Centre of Jaina Studies Newsletter: SOAS - University of London
The contributions with a focus on Jainism at the annual meeting of the American Academy of Religion (AAR) in Atlanta on November 21-25, 2015 were framed in different academic fields, ranging from Indology to Religious Studies to Cultural Anthropology.[1] Presentations related to Jain Studies were spread over the entire four days of the AAR conference, with the meeting of the Jain Studies Group as the highlight. John Cort (Denison University) and Lisa Owen (University of North Texas) organized this session with the theme of 'Jain Modernities'. This guiding theme was also found in most of the other presentations with a focus on Jain Studies. Six were part of sessions sponsored by other units within the AAR, and five papers were presented at the pre-conference of the Dharma Academy of North America (DANAM) on November 20.
The DANAM session was entitled 'Jain Contemplative Praxis: Meditation, Mantra, and Mindfulness'. The first presenter, Tillo Detige (Ghent University) titled his presentation 'Calling upon the (Un)responsive? Ritual Veneration as Contemplative Praxis in Digambara Jainism'. He pointed to the importance of miracleworking deceased Jain ascetics for the daily ritual practice of Digambara lay people. Building on Lawrence Babb's Absent Lord (1996), Detige addressed the seemingly paradoxical situation of Jain lay people in devotional interaction with spiritually released and thus interactively absent Jinas. He suggested that the conceptual distinction between interactive ritual and self-reflective meditation should be dissolved into a continuum of contemplative ritual praxes.
In a similar way, Ellen Gough (Emory University) addressed established scholarly categories in her paper 'Integrating Meditation on Maṇḍalas with the Jain Path to Liberation in the 10th-12th Centuries'. She questioned the distinction between mundane and trans-mundane goals of medieval Jain maṇḍala rituals. According to her findings medieval maṇḍala rituals demonstrate that they always employed soteriological concepts, and that both this-worldly and other-worldly goals were inseparably linked in ritual practice.
Sherry Fohr (Converse College) in her presentation 'Jain Narratives and Contemplative Praxis' also questioned the demarcation between mundane and transmundane spheres of religiosity in her discussion of the various contexts in which the Namokar Mantra is recited by contemporary Jains.
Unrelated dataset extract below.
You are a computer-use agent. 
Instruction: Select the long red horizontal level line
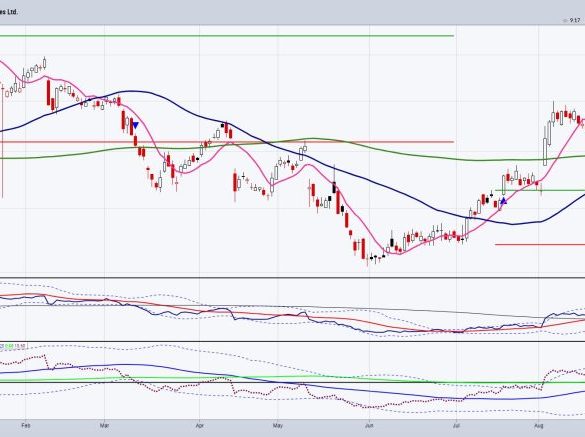227,142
She showed that Jains refer to the same ritual technique of reciting the most important mantra for various spiritual needs, ranging from the urge for spiritual salvation to the healing of physical ailments and pleas for protection against danger.
Layman performing abhiṣeka, Śrī Agravāla Digambara Jaina Baḍā
Mandira, Motī Kaṭarā, Agra, 25 November 2014. (Photo: Tillo Detige)
Even more radical in questioning existing paradigms was Christopher Miller (University of California, Davis) in his paper 'Contemplating Jinas: The Ecological Implications of Jainism's Elemental Meditation'. He linked the intellectual reflection of Āgamic texts with the analysis of self-experiments in Jain meditation, and then argued that this can lead to a vision of a better world without consumerism and pollution.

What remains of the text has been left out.